When we do not require polyhedra with the highest possible combinatorial symmetry, i.e, as a regular map, we can still find polyhedra with only p-gons, such that, at each vertex, we have a circular sequence with q of them meeting there. These polyhedra are called equivelar polyhedra. When they do not have the combinatorial symmetry of a regular map, we also use the notion of non-regular equivelar polyhedra. In this section, we describe a construction method that leads to symmetrical non-regular equivelar polyhedra of type $\{3, 7\}$ when we have a symmetrical three-valent graph embedding on a convex surface. The method can be seen easily when we describe the building block at the vertices of such a graph. When the graph has the rotational symmetry of one of the Platonic solids, we obtain a non-regular Leonardo polyhedron.

The example with a tetrahedral symmetry in Figure 10 has 72 vertices, 252 edges, and 168 triangles.

Euler’s formula tells us its genus: it is seven. The same properties are shared by the regular map of genus 7 of type ${\{3, 7\}}_{18}$ of Hurwitz, for which there does exist a polyhedral embedding [23], although no symmetrical embedding is known so far [24].

When I tried to construct an equivelar polyhedron of type $\{3, 7\}$ with a symmetry that we know from the underlying Archimedian solid in Figure 11, I realized later that this construction can be completed whenever a three-valent graph is given as a one-skeleton of a convex polyhedron.

In Figure 12, you see the decisive triangles of the building blocks for all equivelar polyhedra of type $\{3, 7\}$ in this article.

In Figure 13 you see two pictures of an example with a rotational cubical symmetry.

In Figure 14 you see the more involved case with a rotational dodecahedral symmetry.

6. Conclusions

We have compared two types of spatial embeddings for regular maps: general topological surface embeddings and polyhedral embeddings. There are interactions between these outcomes. Initial results suggest that, in many cases, the existence of a corresponding polyhedral embedding is highly unlikely. It would be valuable to obtain proofs demonstrating the non-existence of a polyhedral embedding in many of these cases.

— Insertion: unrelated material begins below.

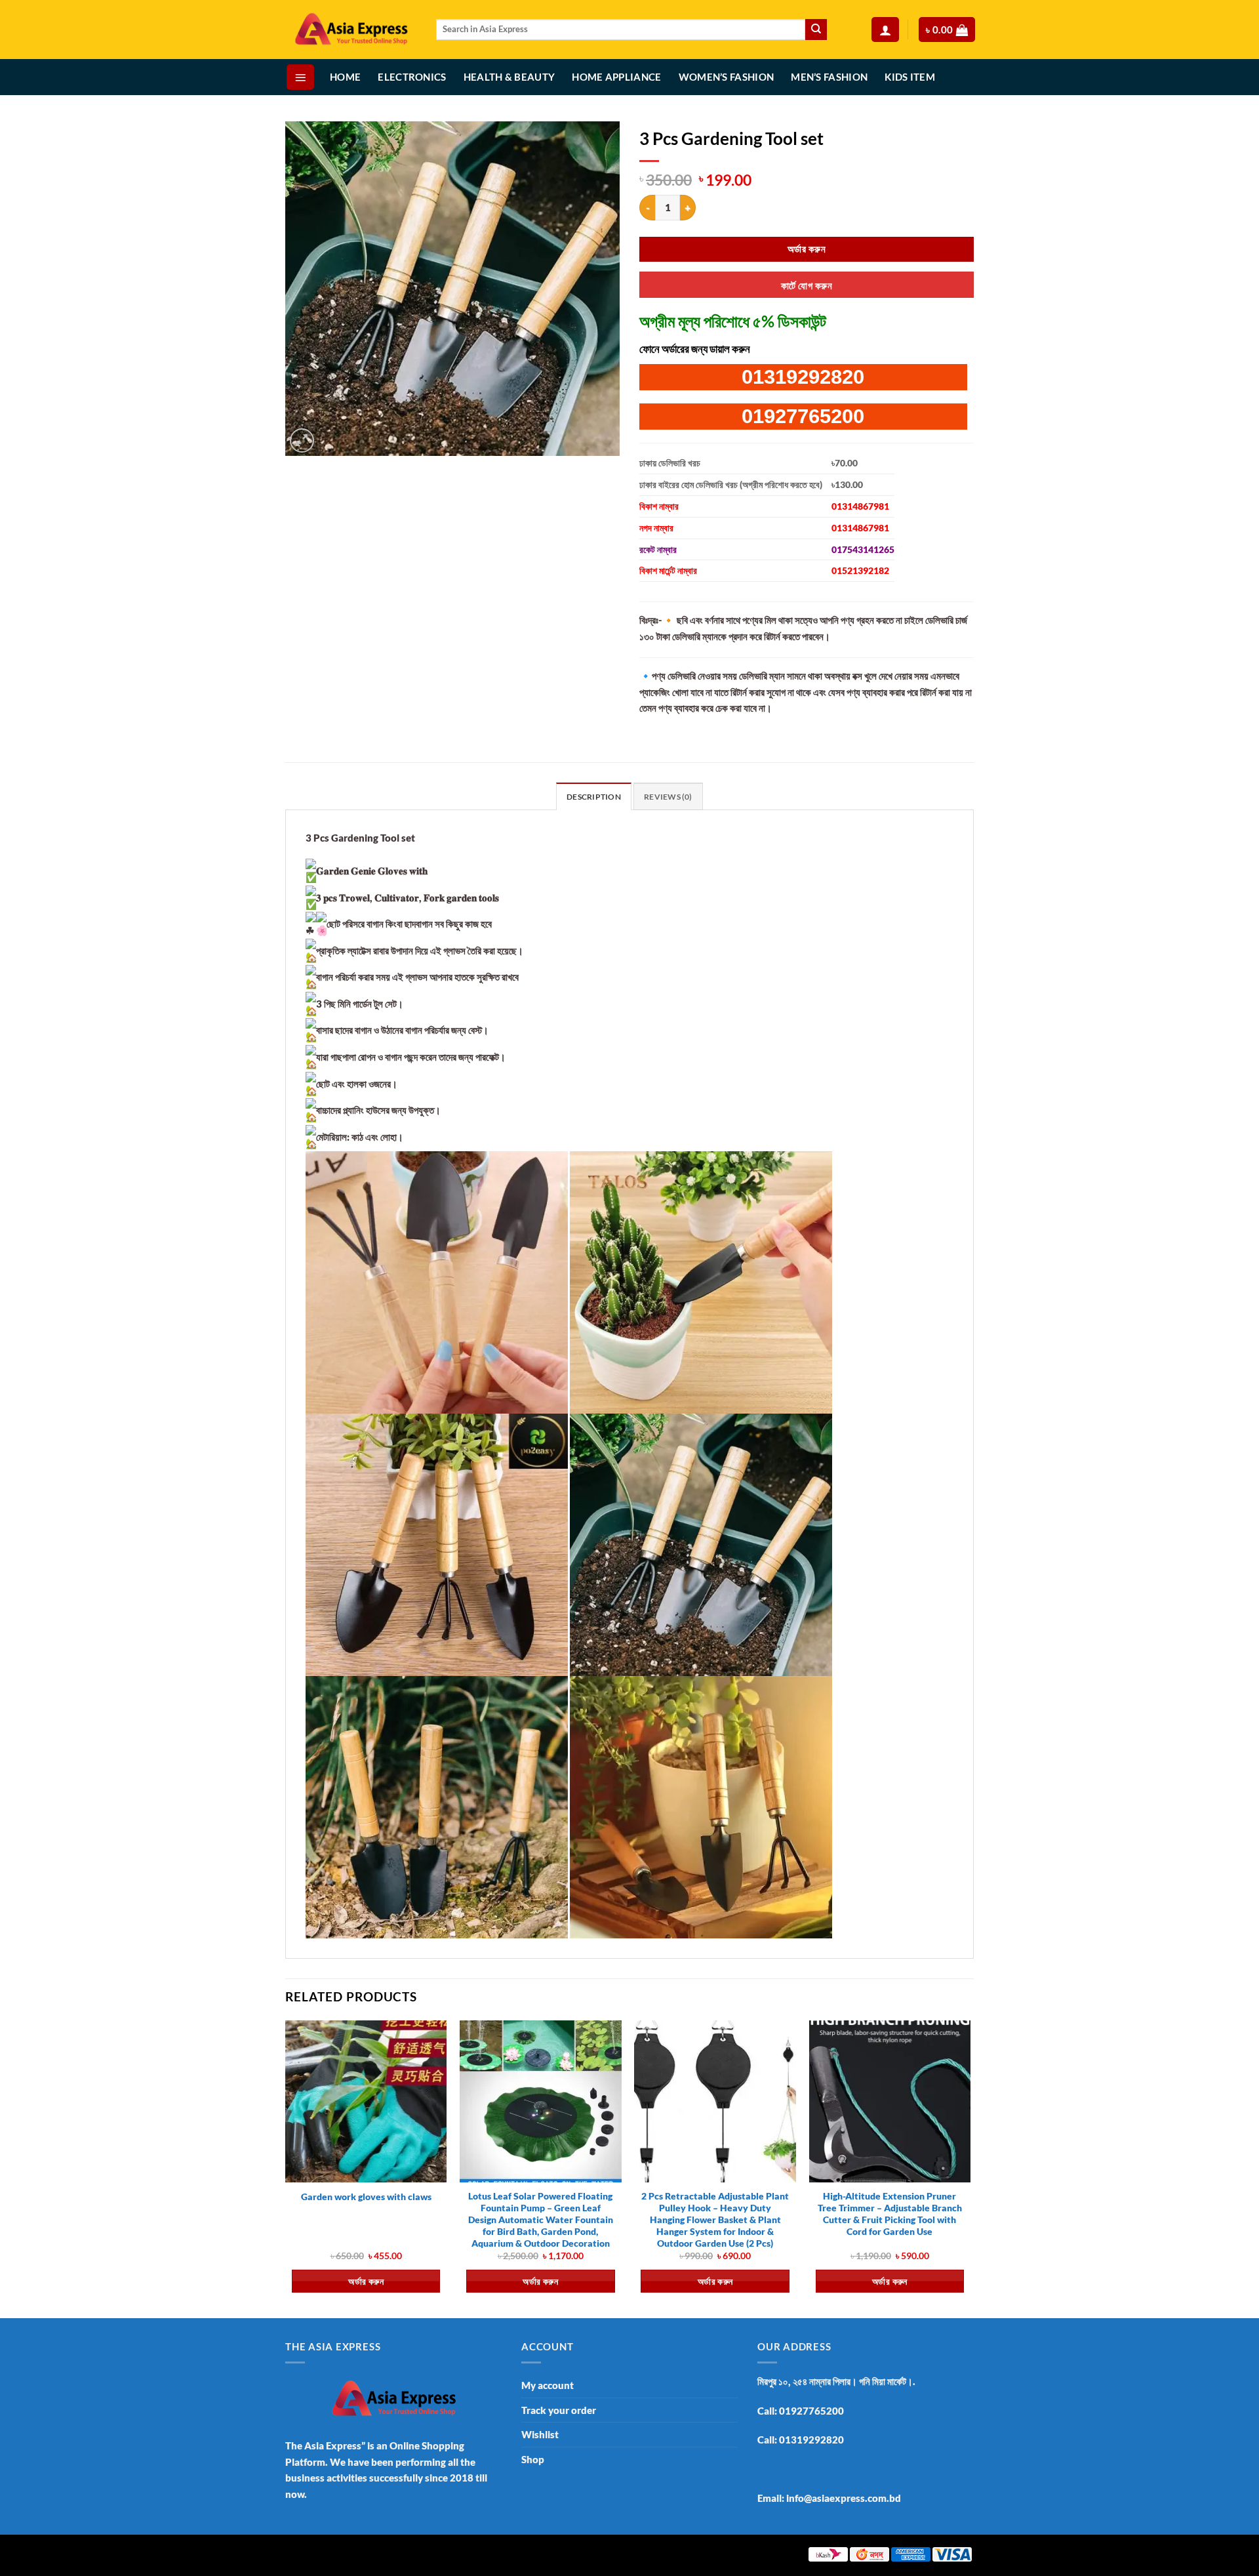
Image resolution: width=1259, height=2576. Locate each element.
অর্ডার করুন (807, 249)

When we begin with a polyhedral embedding of a regular map, there are methods to construct other topological embeddings, such as through the subdivisions of the polyhedron (see Figure 8). In the search for additional regular Leonardo polyhedra, one could first examine which of the possible candidate regular maps has a subgroup that is known to be a rotational symmetry of a Platonic solid.

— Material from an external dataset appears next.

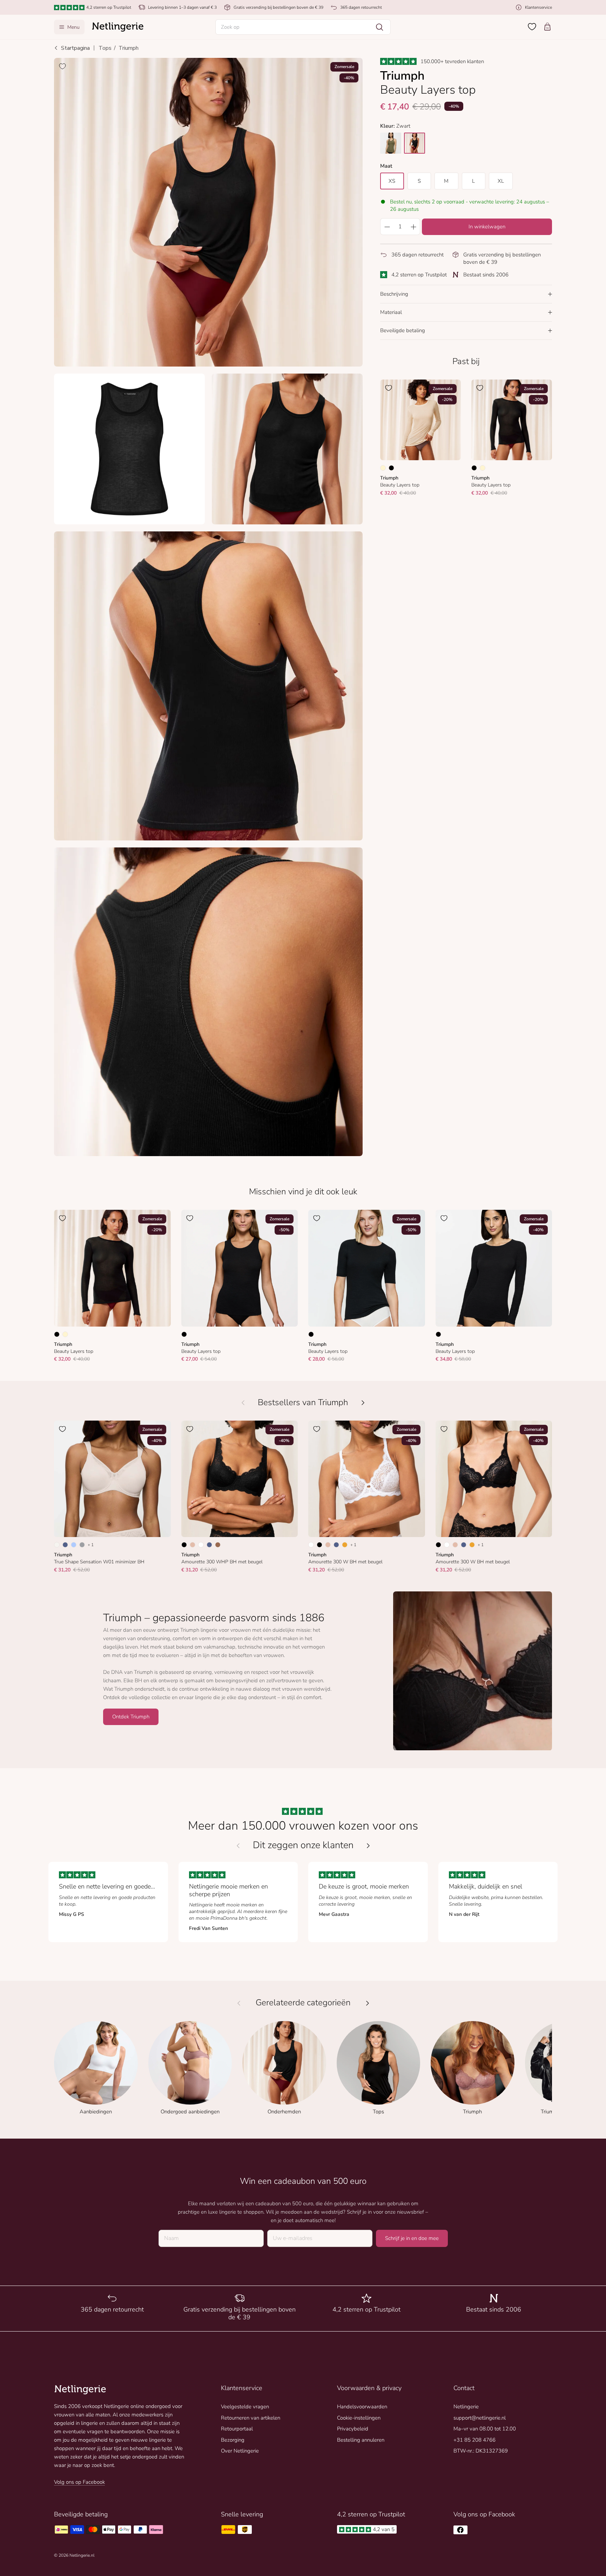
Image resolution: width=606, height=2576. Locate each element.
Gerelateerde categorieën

In the search for additional non-regular equivelar polyhedra, we have discovered new examples of non-regular Leonardo polyhedra compared with [31]. The construction technique somewhat resembles what we have observed from Alicia Boole Stott and from constructions for finding topological surface embeddings. I believe that there are additional construction methods available, similar to the one illustrated in Figure 15. I recommend a further investigation to be carried out in this direction.